Rails - How to use custom attribute in where?

I have Order model in which I have datetime column start and int columns arriving_dur, drop_off_dur, etc.. which are durations in seconds from start

Then in my model I have

class Order < ApplicationRecord
  def finish_time
    self.start + self.arriving_duration + self.drop_off_duration
  end
  # other  def something_time ... end
end

I want to be able to do this:

Order.where(finish_time: Time.now..(Time.now+2.hours) )

But of course I can't, because there's no such column finish_time. How can I achieve such result?

I've read 4 possible solutions on SA:

Do you have any idea or some 'best practice' how to solve this? Thanks!

Upvotes: 4

Views: 1650

Answers (1)

tessi
tessi

Reputation: 13574

You have different options to implement this behaviour.

  1. Add an additional finish_time column and update it whenever you update/create your time values. This could be done in rails (with either before_validation or after_save callbacks) or as psql triggers.

    class Order < ApplicationRecord
      before_validation :update_finish_time
    
      private
      def update_finish_time
        self.finish_time = start_time + arriving_duration.seconds + drop_off_duration.seconds
      end
    end
    

    This is especially useful when you need finish_time in many places throughout your app. It has the downside that you need to manage that column with extra code and it stores data you actually already have. The upside is that you can easily create an index on that column should you ever have many orders and need to search on it.
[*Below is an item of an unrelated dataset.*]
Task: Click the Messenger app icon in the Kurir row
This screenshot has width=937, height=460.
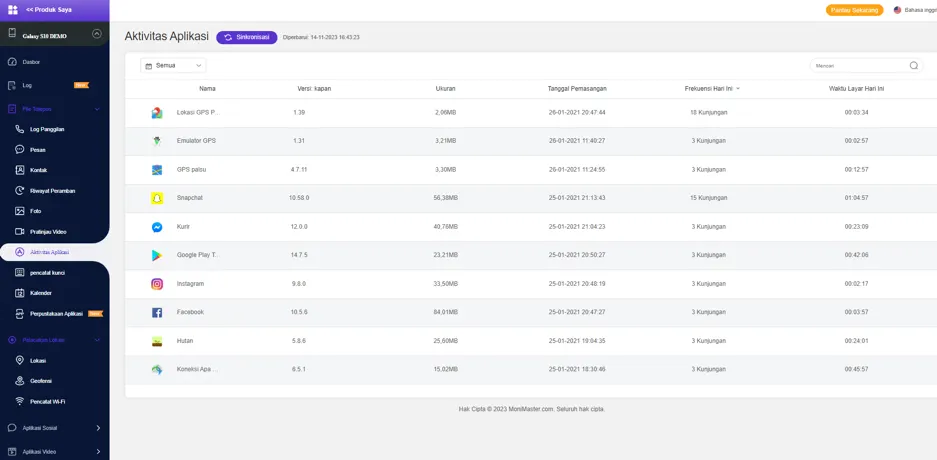Action: [157, 227]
    An option could be to implement the finish-time update as a postgresql trigger instead of in rails. This has the benefit of being independent from your rails application (e.g. when other sources/scripts access your db too) but has the downside of splitting your business logic into many places (ruby code, postgres code).

  2. Your second option is adding a virtual column just for your query.
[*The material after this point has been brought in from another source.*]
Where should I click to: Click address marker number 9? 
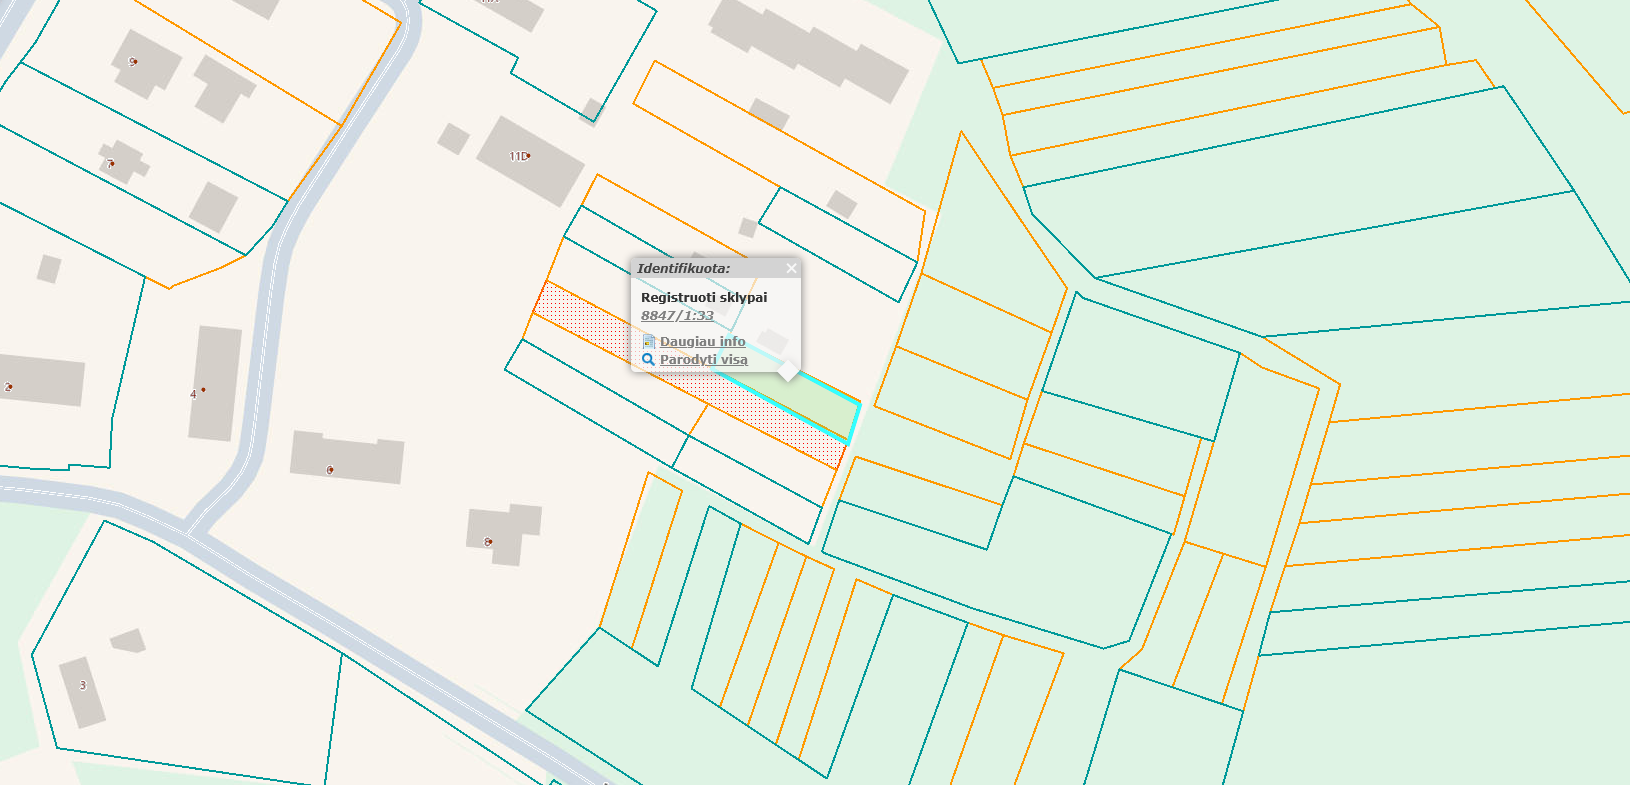(x=132, y=62)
    def orders_within_the_next_2_hours
      finishing_orders = Order.select("*, (start_time + (arriving_duration + drop_off_duration) * interval '1 second') AS finish_time")
      Order.from("(#{finishing_orders.to_sql}) AS orders").where(finish_time: Time.now..(Time.now+2.hours) )
    end
    

    The code above creates the SQL query for finishing_order which is the order table with the additional finish_time column. In the second line we use that finishing_orders SQL as the FROM clause ("cleverly" aliased to orders so rails is happy). This way we can query finish_time as if it was a normal column.

    The SQL is written for relatively old postgresql versions (I guess it works for 9.3+). If you use make_interval instead of multiplying with interval '1 second' the SQL might be a little more readable (but needs newer postgresql version, 9.4+ I think).